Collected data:
----
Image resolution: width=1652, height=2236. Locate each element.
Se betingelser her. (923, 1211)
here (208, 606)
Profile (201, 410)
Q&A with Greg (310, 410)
----
§ Problem details: Copy out the records once more, with nothing altered.

§ Solution to the exercise:
Image resolution: width=1652, height=2236. Locate each element.
Se betingelser her. (923, 1211)
here (208, 606)
Profile (201, 410)
Q&A with Greg (310, 410)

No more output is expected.